O julgamento em questão debate se e em quais circunstâncias as big techs podem ser penalizadas por conteúdos ilegais publicados por seus usuários. O Marco Civil, em vigor desde 2014, estabelece as regras para as plataformas no Brasil, definindo os princípios, garantias, direitos e deveres para usuários e empresas.
O trecho em análise define que as redes só podem ser condenadas por postagens de usuários caso descumpram ordens judiciais para removê-las. Três ministros já apresentaram votos até o momento, entre eles o presidente do STF, Luís Roberto Barroso, que defendeu uma responsabilização parcial das plataformas por conteúdos como pornografia infantil, terrorismo e ataques à democracia.
José Dias Toffoli e Luiz Fux, relatores das ações em julgamento, votaram pela responsabilização das plataformas, mas com uma abordagem mais ampla para que as empresas sejam obrigadas a retirar conteúdos ilegais após simples notificação extrajudicial. O próximo a votar é o ministro André Mendonça, que havia pedido mais tempo para analisar o tema em dezembro passado.
Na visão do decano do Supremo, a retomada da discussão abre caminho para regras “mais duradouras” sobre a responsabilização das plataformas sobre conteúdos supostamente ilegais publicados pelos usuários “até que o Congresso se debruce sobre o tema novamente”.

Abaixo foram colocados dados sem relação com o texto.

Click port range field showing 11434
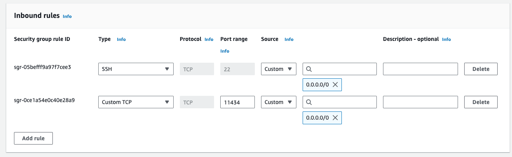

“Porque tivemos uma dificuldade, como sabem, o Senado aprovou um projeto que, depois, ficou parado na Câmara, e é preciso que isso seja retomado em termos legislativos”, disse Gilmar, mencionando em seguida o que considerou desafios para o País, a exemplo dos atos de 8 de janeiro de 2023, cuja articulação ocorreu “via internet e uso da mídia social”.
Ainda segundo ele, o debate ocorre em “um momento de inflexão histórica” que exige “uma revisão fundamental de nossas premissas conceituais e marcos regulatórios”. Manter as big techs sem responsabilização, emendou Gilmar, perpetua o que considera “um regime de irresponsabilidade”, já que as plataformas “exercem poder quase que soberano sobre o discurso público sem supervisão democrática”.
O ministro ainda criticou a tese do direito à expressão absoluto, utilizada com frequência por quem refuta a ideia de regulação das redes sociais. Esse argumento, de acordo com Gilmar, “tem sido paradoxalmente invocado não para proteger posições individuais, mas para erguer um escudo protetivo dos modelos de negócios de empresas em contrapartida às frentes regulatórias”.
“Regular as redes sociais não é tolher ou, de qualquer forma, mitigar o direito fundamental à liberdade de expressão”, rebateu o magistrado. Isso porque as plataformas não já estariam a regular o discurso online: “Boa parte do sistema de moderação de conteúdo online no Brasil já está concentrado no exercício de estratégias de autorregulação por parte das plataformas”.
A autorregulação, portanto, é “controversa” em razão do “impulsionamento massivo de conteúdos de terceiros potencialmente ilícitos”, disse o ministro. “Todos esses fatores levam a crer que, embora o artigo 19 tenha sido de inegável importância para a construção de uma internet plural e aberta no Brasil, hoje o dispositivo parece que se mostra ultrapassado”.